Search the material for the word "computer" and copy each line that holds it.
─── Excerpted data ───
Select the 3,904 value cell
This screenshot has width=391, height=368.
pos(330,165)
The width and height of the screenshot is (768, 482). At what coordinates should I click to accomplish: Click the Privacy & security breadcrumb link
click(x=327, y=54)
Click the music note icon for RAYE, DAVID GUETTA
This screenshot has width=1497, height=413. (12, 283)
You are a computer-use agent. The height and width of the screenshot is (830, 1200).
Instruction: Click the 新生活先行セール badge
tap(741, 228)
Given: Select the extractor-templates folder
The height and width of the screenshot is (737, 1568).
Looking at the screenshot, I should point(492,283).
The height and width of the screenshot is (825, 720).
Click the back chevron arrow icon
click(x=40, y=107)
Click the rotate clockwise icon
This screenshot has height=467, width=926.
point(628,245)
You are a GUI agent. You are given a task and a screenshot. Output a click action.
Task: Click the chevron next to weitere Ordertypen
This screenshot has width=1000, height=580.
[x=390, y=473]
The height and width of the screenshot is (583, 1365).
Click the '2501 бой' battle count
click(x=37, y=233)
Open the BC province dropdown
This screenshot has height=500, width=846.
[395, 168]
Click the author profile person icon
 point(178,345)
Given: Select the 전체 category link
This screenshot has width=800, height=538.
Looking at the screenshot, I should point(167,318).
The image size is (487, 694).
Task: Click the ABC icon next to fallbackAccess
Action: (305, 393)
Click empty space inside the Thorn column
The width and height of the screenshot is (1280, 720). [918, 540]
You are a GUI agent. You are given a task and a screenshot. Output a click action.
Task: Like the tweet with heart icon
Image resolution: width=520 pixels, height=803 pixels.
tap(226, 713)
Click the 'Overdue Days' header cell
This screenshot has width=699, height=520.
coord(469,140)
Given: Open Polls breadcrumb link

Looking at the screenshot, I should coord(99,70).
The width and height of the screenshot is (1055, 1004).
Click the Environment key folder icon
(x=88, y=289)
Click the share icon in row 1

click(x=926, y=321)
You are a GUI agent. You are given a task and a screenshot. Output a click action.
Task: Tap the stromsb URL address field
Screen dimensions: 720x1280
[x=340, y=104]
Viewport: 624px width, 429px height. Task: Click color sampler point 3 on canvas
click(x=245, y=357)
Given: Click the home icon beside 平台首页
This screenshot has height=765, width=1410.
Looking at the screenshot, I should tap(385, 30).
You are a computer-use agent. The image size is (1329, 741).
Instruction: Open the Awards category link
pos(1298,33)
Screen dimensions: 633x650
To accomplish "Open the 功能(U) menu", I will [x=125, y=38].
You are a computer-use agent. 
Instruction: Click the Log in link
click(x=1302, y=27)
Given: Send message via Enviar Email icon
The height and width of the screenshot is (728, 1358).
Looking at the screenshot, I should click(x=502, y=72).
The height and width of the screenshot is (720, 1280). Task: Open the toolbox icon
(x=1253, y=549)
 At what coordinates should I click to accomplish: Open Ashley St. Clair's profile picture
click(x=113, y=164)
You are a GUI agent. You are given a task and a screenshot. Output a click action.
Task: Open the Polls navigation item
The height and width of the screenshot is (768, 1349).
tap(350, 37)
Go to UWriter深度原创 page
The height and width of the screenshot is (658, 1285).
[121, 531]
───
Output for this task >>
You are a computer-use agent. The height and width of the screenshot is (830, 1200).
You are a computer-use agent. The image size is (1329, 741).
You are a computer-use agent. 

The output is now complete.